Saved data entries:

━━━━━━━━━━

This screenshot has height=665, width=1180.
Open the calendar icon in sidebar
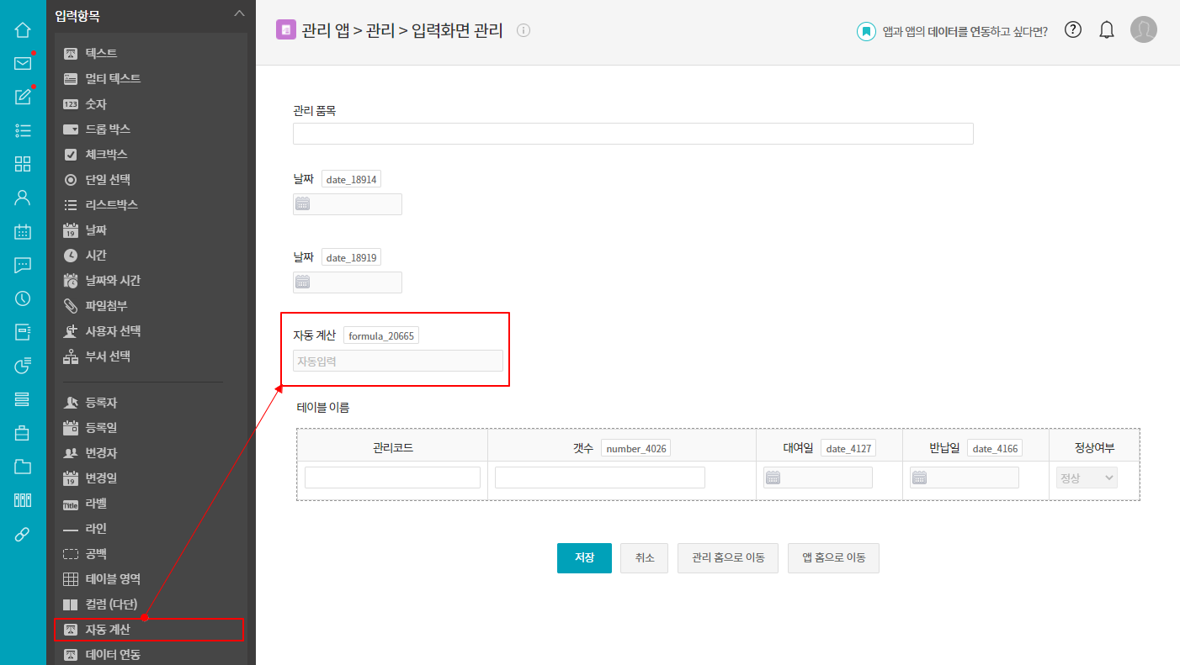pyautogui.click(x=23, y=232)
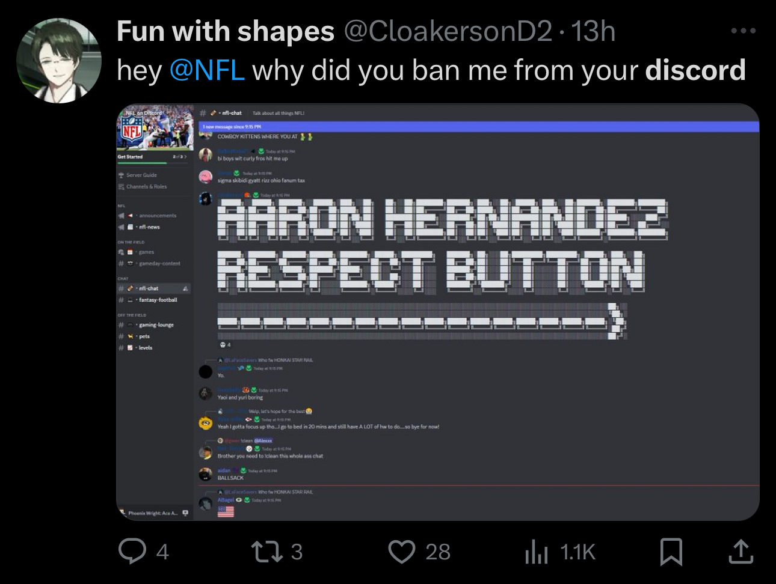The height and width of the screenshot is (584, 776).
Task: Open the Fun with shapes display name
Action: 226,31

━━━━━━━━━━

_ABOUT THIS TASK_. Write out the whole of the data exactly; the pictures stay out.

_RESULT BELOW_.
This screenshot has height=665, width=1180.
Open the calendar icon in sidebar
pyautogui.click(x=23, y=232)
The height and width of the screenshot is (584, 776).
Task: Open the Fun with shapes display name
Action: 226,31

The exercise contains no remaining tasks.